A new worm that targets embedded devices started to spread during the holiday season. The Zollard worm, which targets various devices running on Linux, has brought to light the numerous security vulnerabilities Internet of Things (IoT) endpoints pose for corporate networks.
Researchers at Symantec discovered the worm just before Thanksgiving and said “it appears to be engineered to target the Internet of Things.” It works by leveraging a PHP vulnerability that was patched in May 2012, and attacks un-patched devices, such as Linux-based home routers, set-top boxes, security cameras and more. The worm generates IP addresses randomly, sends out HTTP POST requests and then spreads itself.
As Joerg Hirschmann, CTO of NCP, mentioned in a recent InformationSecurityBuzz article, “with more devices requiring secure communications between not just end users, but other devices, enterprises need to start preparing for every device to become a potential attack vector.”
The worm clearly presents a looming threat, especially considering it is built to attack IoT devices, such as those listed above, that are rarely, if ever, patched. Enterprises have a wide range of seemingly innocuous IoT devices connected to their corporate networks, including conference-room devices and printers, which can be single-purpose, but are built on a Linux platform with network connectivity that hackers can breach.
Spencer McIntyre, security researcher for SecureState, said “They’re small enough that a lot of administrators forget they’re there and forget to patch them, change default passwords, and things like that. But they’re running software that is well-known enough to contain vulnerabilities that can be leveraged by attackers.”

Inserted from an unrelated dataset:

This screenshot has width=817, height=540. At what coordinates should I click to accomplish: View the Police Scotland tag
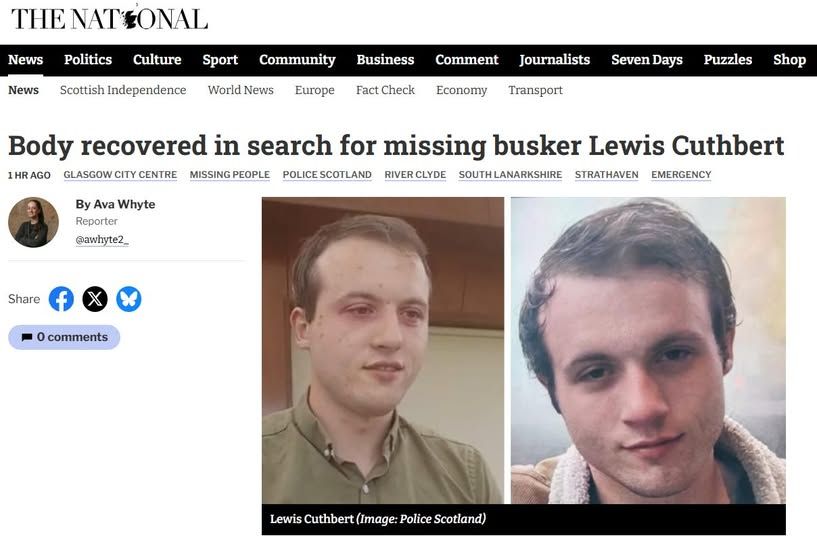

Enterprises can protect themselves by ensuring all of the devices accessing their network have up-to-date firmware and implement network security technologies, such as intrusion prevention systems (IPS), firewalls and VPNs, within an in-depth defense framework to minimize potential attack vectors. Although VPNs are commonly associated with securing communications with corporate networks and the Internet, they are often implemented on devices to safeguard machine-to-machine (M2M) communications and more innovative forms of connectivity. By leveraging a VPN, end devices communicate through a secure encrypted tunnel, which makes it much more difficult for an attacker to access an IoT device and breach a network.
With Gartner predicting that the number of IoT devices will rise exponentially over the next few years and top 26 billion by 2020, now is the ideal time for enterprises to improve the security of their networks.